# Algebra problems

• Feb 18th 2008, 05:21 PM
p4l1ndr0m3
Algebra problems
I've got my head stuck around these 2 problems. I'm trying to factor these polynomials, but I just can seem to get them.

The first one is f(x) = x^3 + x^2 - 8x - 6

The 2nd one is f(x) = x^5 + 3x^4 - 4x^3 - 11x^2 - 3x + 2

I'd appreciate any tips, thanks!
• Feb 18th 2008, 05:35 PM
galactus
For the second one, try dividing by a possible root. Try x-2 and/or x+1

If it reduces down, then that's a root and you're on your way.

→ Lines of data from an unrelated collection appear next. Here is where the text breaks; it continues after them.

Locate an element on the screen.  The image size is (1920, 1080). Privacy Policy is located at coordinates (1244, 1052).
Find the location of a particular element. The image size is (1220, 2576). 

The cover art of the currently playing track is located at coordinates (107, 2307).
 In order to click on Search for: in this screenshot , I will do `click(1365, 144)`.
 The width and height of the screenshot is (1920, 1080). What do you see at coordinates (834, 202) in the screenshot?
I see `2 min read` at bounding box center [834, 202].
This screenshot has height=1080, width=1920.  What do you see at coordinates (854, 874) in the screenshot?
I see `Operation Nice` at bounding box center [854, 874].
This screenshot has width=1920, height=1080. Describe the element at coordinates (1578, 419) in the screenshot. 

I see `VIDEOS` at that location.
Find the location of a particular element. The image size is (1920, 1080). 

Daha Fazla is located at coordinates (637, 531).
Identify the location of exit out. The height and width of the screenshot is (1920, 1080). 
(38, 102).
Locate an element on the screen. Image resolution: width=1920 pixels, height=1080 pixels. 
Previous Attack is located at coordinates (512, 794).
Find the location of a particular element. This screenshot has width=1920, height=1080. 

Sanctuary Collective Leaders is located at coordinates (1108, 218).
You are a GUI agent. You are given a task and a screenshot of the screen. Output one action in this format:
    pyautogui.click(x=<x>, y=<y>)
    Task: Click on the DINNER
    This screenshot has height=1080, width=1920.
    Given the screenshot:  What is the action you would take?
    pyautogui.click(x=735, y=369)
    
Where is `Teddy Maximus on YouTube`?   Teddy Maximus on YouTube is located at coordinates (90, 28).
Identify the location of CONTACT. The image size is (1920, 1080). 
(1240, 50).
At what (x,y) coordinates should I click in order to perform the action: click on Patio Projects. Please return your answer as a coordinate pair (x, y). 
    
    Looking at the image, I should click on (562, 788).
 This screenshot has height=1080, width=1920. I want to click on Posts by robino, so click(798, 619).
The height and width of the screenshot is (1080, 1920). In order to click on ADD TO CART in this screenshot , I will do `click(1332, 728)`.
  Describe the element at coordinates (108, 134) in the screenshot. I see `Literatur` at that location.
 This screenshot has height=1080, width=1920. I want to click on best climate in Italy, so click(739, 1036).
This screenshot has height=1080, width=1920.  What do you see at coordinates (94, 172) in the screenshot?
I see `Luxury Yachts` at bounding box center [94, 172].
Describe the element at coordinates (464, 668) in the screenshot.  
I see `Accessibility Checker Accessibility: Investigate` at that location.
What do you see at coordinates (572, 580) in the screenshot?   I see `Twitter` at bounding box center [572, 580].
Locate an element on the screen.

$\displaystyle \frac{x^{5}+3x^{4}-4x^{3}-11x^{2}-3x+2}{x-2}=x^{4}+5x^{3}+6x^{2}+x-1$

See?. That reduced down to a quartic. Try dividing that by another factor or some other tactic and whittle away at it.
• Feb 18th 2008, 05:41 PM
OzzMan
Is that the only way to go about factoring these?
• Feb 18th 2008, 05:42 PM
geton
For 1.

f(-3) = -27 + 9 + 24 - 6 = 0

So (x+3) is a factor of f(x).

By using long division,

f(x) = (x+3) (x^2 - 2x - 2)

Then do factories.

Same for 2.
• Feb 18th 2008, 05:53 PM
OzzMan
why exactly did you do f(-3) for the first one? where did the -3 come from exactly. Sorry I'm posting on this thread when its not mine but I'm just interested in this problem.
• Feb 18th 2008, 06:04 PM
p4l1ndr0m3
Quote:

Originally Posted by OzzMan
why exactly did you do f(-3) for the first one? where did the -3 come from exactly. Sorry I'm posting on this thread when its not mine but I'm just interested in this problem.

Feel free, this helps me too!
• Feb 18th 2008, 06:29 PM
geton
Well, it is not exactly f(-3). You’ve to take some values of x, like +1, -1, +2, -2………. After doing some exercise you can easily realize that what is the factor of f(x), without doing any rough.